マイホームは人生で一番高い買い物。慎重に決めたいと思いつつ、モデルルームに行ったりすると欲しい気持ちが募って検討が不十分になる人も。マイホーム購入に必要な視点をファイナンシャルプランナーの塚越菜々子さんに聞きました。

 

知らないとヤバいかも!家を買うときに「予算以外」で考える3つのこと

購入は「自宅以外の未来」も考えて決めること

最近、マイホームの購入を考えるご夫婦からの相談が増えています。ただ、いまは建築資材や人件費の高騰で、新築のマンションや戸建ての価格は上昇傾向。買いやすいタイミングとは言えません。そのため、判断に迷うご夫婦が多く見られます。

 

先日、相談に来られたお客様はともに公務員のご夫婦でした。地方都市に戸建ての建築を計画し、土地と建物をあわせた価格は約5000万円。地方都市といっても人口が多い地域ではなく、土地も広いわけではなかったので、建築資材や人件費の高騰が住宅価格に転嫁されているのを強く実感しました。

 

高い買い物に感じたものの、ご夫婦は購入に前向きでした。共働きということで自己資金はある程度、蓄えていました。

 

しかし、自己資金を投じて長期の住宅ローンを組むと、生活にゆとりがなくなり、教育費や老後資金を削られるのは明らか。何より、夫婦が定年まで働き続けることが前提になります。この場合、戸建ての入手は公務員であり続けないと成り立たない人生を選択することを指しています。

 

マイホームの購入は単独で検討するものでありません。日々の生活が成り立つかはもちろん、ライフプランにおいて重要度の高い教育費や老後資金を確保できるかなど、セットで考えるのが絶対です。

 

教育費や老後資金を確保できそうなら、購入を迷わず決断できるでしょう。問題は確保するのが難しそうなケースです。教育費や老後資金が削られるのをよしとするか否か。良しとして納得すれば購入、「教育費や老後資金のほうが重要」と考えるなら、見送りの判断をすることになります。

 

そういった見極めなしにマイホーム購入に突き進むと、住んでから苦しい生活になり、教育費や老後資金に悩むことになりかねません。どうにかしたくても住宅ローンに人生をロックされているため、働き続けることも強いられるのです。

お金に困ったら「家を売ればいい」がダメな訳

さらにいえば、買った家を将来的に売るとなった場合、決断してもすぐに買い手は見つかりません。

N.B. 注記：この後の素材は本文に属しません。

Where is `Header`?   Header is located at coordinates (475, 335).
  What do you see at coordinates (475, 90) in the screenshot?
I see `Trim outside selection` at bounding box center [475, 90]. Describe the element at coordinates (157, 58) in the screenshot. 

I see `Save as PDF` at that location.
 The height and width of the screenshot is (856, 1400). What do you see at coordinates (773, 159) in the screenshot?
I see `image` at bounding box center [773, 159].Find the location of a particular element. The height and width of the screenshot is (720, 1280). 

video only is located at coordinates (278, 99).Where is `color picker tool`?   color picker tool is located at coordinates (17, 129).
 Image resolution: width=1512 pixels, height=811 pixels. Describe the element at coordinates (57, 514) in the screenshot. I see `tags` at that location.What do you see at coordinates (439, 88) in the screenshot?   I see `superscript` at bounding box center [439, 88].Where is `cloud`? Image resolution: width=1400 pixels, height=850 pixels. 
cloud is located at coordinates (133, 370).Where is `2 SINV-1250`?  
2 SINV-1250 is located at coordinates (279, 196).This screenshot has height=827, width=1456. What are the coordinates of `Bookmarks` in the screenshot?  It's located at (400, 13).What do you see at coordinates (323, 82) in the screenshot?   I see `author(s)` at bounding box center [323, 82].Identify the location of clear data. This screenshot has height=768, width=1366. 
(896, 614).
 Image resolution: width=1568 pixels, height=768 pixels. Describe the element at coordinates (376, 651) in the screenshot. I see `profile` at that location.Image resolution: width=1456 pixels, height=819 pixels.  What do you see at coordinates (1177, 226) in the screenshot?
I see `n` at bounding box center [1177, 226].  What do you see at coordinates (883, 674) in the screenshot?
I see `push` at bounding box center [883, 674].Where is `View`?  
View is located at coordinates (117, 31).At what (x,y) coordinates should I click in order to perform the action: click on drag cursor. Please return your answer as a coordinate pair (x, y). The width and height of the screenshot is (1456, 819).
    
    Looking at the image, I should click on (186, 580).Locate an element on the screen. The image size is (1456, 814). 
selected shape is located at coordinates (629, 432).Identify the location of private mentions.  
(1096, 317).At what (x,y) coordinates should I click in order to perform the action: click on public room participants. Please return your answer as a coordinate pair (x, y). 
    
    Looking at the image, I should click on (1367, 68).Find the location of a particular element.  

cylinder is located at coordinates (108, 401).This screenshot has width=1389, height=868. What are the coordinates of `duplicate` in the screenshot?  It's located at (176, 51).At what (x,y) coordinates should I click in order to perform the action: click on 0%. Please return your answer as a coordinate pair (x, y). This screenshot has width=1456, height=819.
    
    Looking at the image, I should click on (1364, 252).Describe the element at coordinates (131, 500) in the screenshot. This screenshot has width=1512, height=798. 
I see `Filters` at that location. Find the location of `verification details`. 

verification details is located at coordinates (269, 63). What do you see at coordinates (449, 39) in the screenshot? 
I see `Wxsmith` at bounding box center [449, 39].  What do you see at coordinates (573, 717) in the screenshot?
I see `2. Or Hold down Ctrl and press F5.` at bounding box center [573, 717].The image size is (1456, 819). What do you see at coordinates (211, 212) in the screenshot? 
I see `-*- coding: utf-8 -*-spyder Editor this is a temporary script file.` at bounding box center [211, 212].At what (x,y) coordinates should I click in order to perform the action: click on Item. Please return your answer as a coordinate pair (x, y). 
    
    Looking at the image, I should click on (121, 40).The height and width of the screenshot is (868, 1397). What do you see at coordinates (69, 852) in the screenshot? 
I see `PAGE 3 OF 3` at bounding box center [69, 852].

不動産は売りたいときにいつでも売れる資産ではないことを肝に銘じておく必要があります。

 

実際、マイホーム購入後に売却せざるを得ない状況になったご夫婦がいました。ご主人がストレスのかかる部署に配属となり、心の病にかかって休職へ。おそらくローンの返済に行き詰まったのでしょう。売却を決断されましたが、地方都市で立地が良いわけでもないので売れる可能性は低いと思います。

 

教育費や老後資金の確保に不安は残りながらも、マイホーム購入をあきらめられない人もいるのでは?その場合には、選択肢を広く持つことです。

 

相談者でもそうですが、マイホームとなると新築にこだわりがちです。前述したとおり新築はいま高値を維持して万が一の場合のリスクが高まります。ですから、新築ではなく中古にしたらどうか、都市部ではなく地方にしたらどうか、と考えてみてください。

 

中古や地方であれば物件価格は安くなりますし、リモートワークが一般化して地方でもアクセスの良い地域であれば購入圏内の人も増えています。マイホーム購入は近視眼的になりがちなので、広い視野で見ることが大切ですね。

 

いずれせよ、教育費や老後資金とセットでライフプランを練るのを基本に、後悔のないマイホーム選択をしましょう。

 

 

PROFILE 塚越菜々子さん

ファイナンシャルプランナー。10年超の税理士事務所勤務を経て独立。主に共働き世帯の女性を中心に年間200件以上の家計相談を行う。YouTubeでも女性に役立つマネー情報を幅広く発信している。